Kwaheri to Kenya

Posted: August 5, 2014

Sunday, our final non-program day, I watched the sunrise light up the peak of Mount Kilimanjaro with my fellow students, our Student Affairs Manager Mike, and a group of Maasai warriors. With only one day left at the Kilimanjaro Bush Camp (KBC) in Kenya, this whole experience still feels like a dream. Despite my concerns after hearing news reports about unrest in Kenya, I am overjoyed that I choose to study abroad here through SFS. Before coming to East Africa, I had never been outside of the continental United States.

Needless to say, I was terrified of what and who I could encounter on my first journey abroad. What if I contracted malaria? What if I was attacked by a wild animal? What if I didn’t get along with my fellow students? What if I insulted the community due to my ignorance of their culture? What if? What if? What if? Now I have realized how wrong I was to waste my time with these worries. The community was friendly and welcoming, the staff at KBC kept us safe, healthy, and laughing, and my fellow students are some of the most wonderful people I’ve had the pleasure of knowing.
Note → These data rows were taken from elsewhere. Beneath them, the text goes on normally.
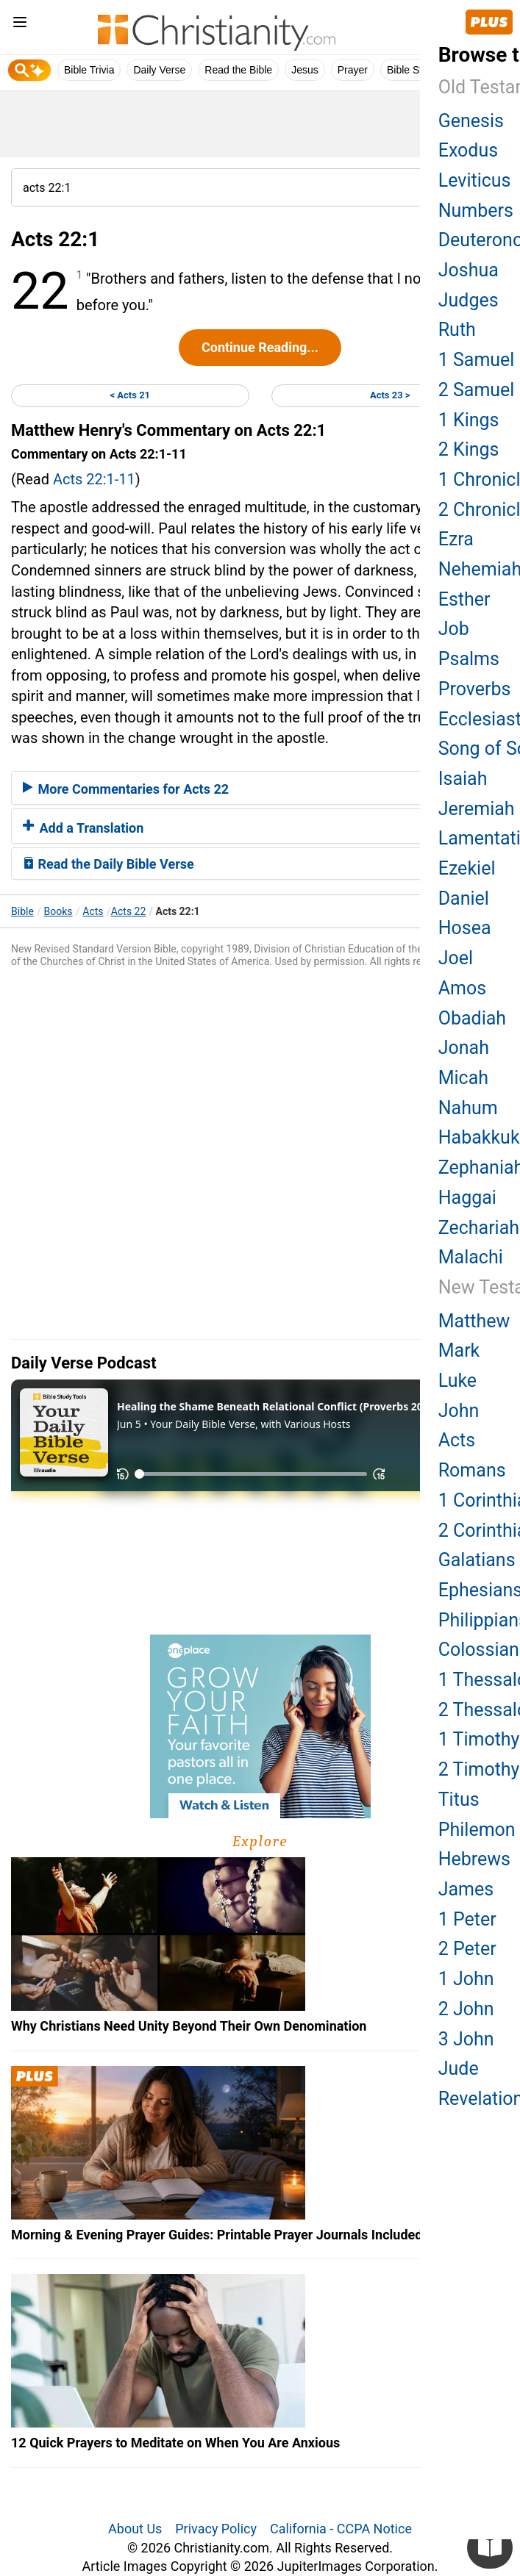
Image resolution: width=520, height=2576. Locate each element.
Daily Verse (159, 70)
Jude (458, 2068)
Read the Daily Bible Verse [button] (108, 864)
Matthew (474, 1321)
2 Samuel (476, 390)
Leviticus (474, 180)
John (459, 1410)
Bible (22, 911)
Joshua (468, 270)
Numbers (475, 210)
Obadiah (472, 1018)
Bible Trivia (89, 70)
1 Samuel (476, 359)
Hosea (464, 928)
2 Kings (468, 449)
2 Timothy (479, 1769)
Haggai (467, 1197)
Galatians (477, 1560)
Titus (459, 1799)
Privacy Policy (216, 2528)
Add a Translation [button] (83, 828)
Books (58, 911)
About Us (135, 2528)
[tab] (260, 788)
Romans (472, 1470)
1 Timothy (479, 1739)
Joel (455, 958)
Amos (462, 988)
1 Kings (468, 420)
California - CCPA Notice (341, 2528)
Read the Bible (238, 70)
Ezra (456, 539)
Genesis (471, 121)
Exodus (468, 150)
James (466, 1889)
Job (453, 628)
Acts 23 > (390, 395)
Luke (457, 1380)
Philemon (477, 1829)
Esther (464, 599)
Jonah (463, 1047)
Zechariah (478, 1227)
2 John (466, 2009)
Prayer (353, 70)
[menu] (20, 24)
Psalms (468, 659)
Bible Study (413, 70)
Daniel (463, 898)
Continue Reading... (260, 347)
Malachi (470, 1257)
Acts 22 (128, 911)
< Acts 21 (130, 395)
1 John (466, 1979)
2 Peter (467, 1948)
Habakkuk (479, 1137)
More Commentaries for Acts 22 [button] (126, 789)
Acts (92, 911)
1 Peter (467, 1919)
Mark (459, 1350)
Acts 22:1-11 (94, 479)
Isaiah (463, 778)
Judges (468, 300)
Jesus (304, 70)
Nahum (468, 1108)
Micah (463, 1077)
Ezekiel (467, 868)
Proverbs (474, 689)
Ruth (457, 329)
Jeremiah (476, 808)
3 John (466, 2039)
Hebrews (474, 1859)
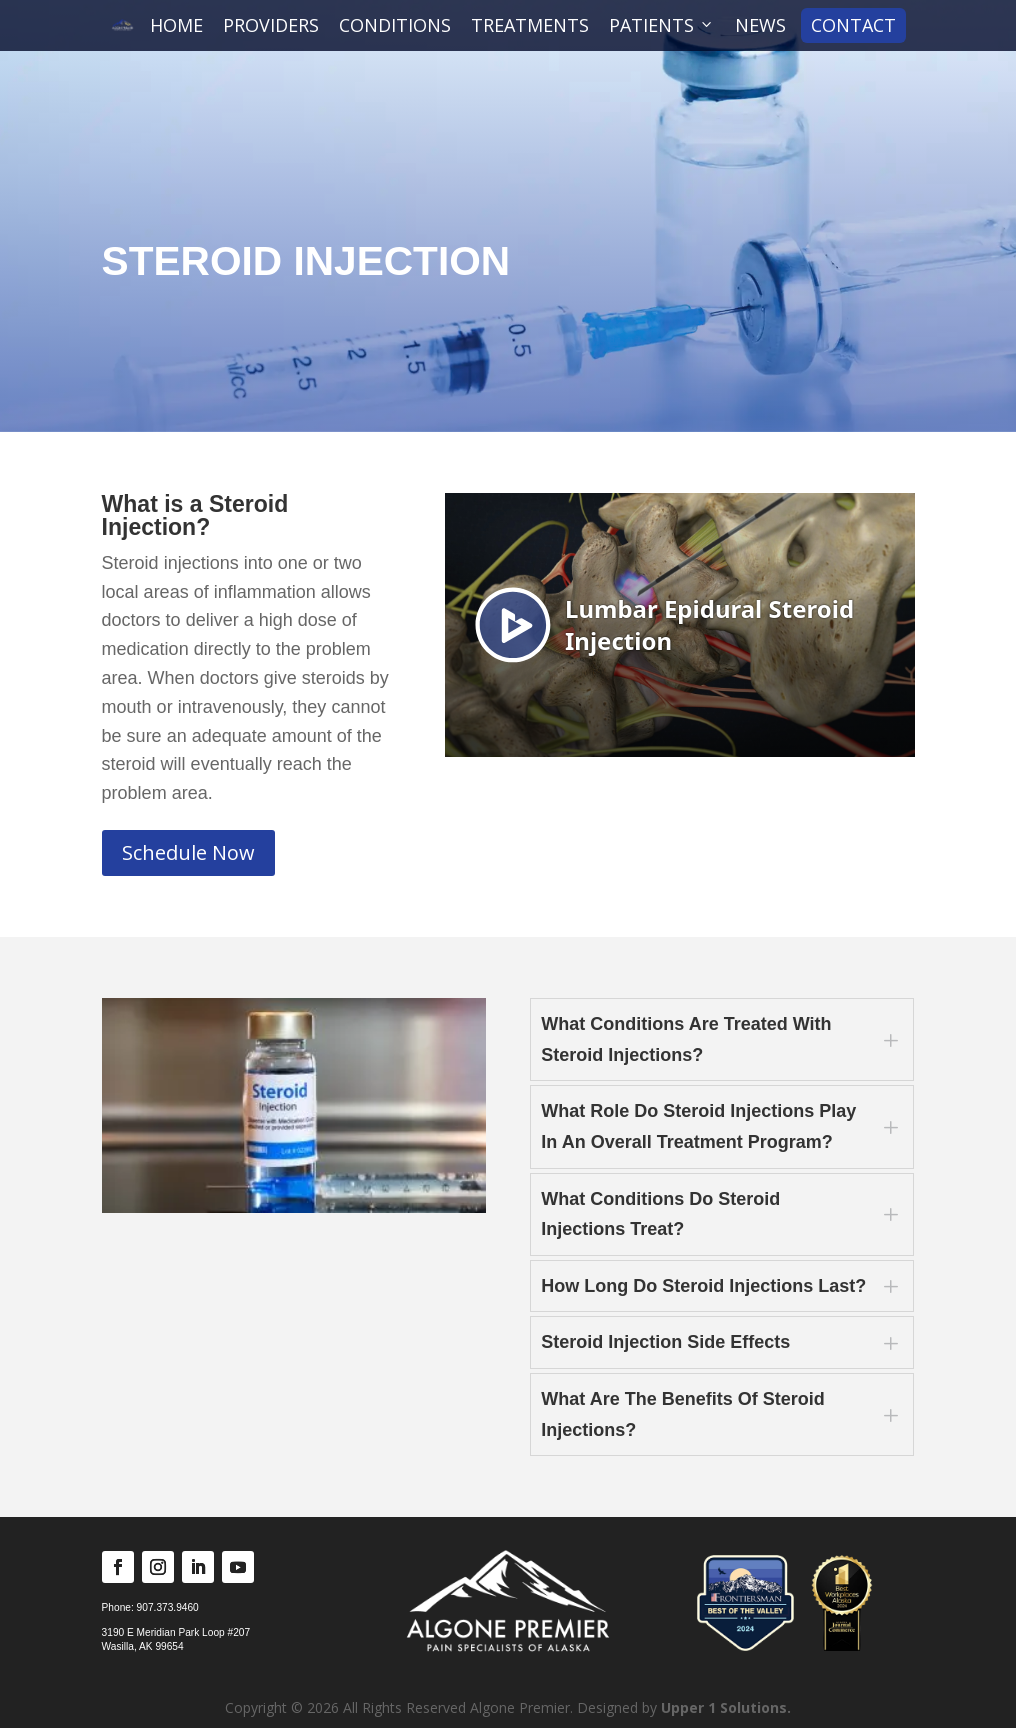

Every aspect of the program we encountered was an enriching and exciting experience. We did not simply learn about Maasai culture, but experienced it first-hand by visiting a homestead called a boma, having a goat roast accompanied by a beautiful performance from a group of warriors, and making beadwork with Maasai mamas. We did not just hear lectures about public health issues in the region, we saw them taking place with our own eyes by visiting the closed Imbirikani clinic and the operational Kimana Health Center; volunteering at mobile clinic; and surveying the public through our questionnaire.

We did not only conduct research in the field on these issues, but we were given the amazing opportunity to present our findings to regional leaders and stakeholders so they can effect real change in their community. Though at times it was overwhelming, packing an entire research project into one month while also enjoying a once in a lifetime adventure, I am very proud of the hard work of my fellow students and researchers. The passion of every individual here made this program a success in the classroom, out in the field and on the soccer pitch during our daily 5pm games.

Studying abroad has been the best decision I have ever made. Yes, there were moments where I was afraid, uncomfortable, or frustrated, but it was these moments that pushed me outside of my American-made box and taught me what it means to be a culturally conscious global citizen. To other students considering study abroad through The School for Field Studies or another program I have one piece of advice: GO!

No matter what it takes, just get out there—whether it is Europe or Asia, South America or Africa. If you have to go for an extra semester at your home institute, take the risk. If costs are your concern, there are many scholarships available to students with a strong desire to go abroad; apply for all of them, even if you think you don’t qualify. You will never regret your choice and you will come home with so much more than stories, pictures, and sovereigns. You will have a new view of your home, your culture, and the world in which you live. Though we say goodbye to Kenya today, we will return home better citizens of the Earth thanks to our time in this beautiful country. Asante sana, SFS and kwaheri, Kenya!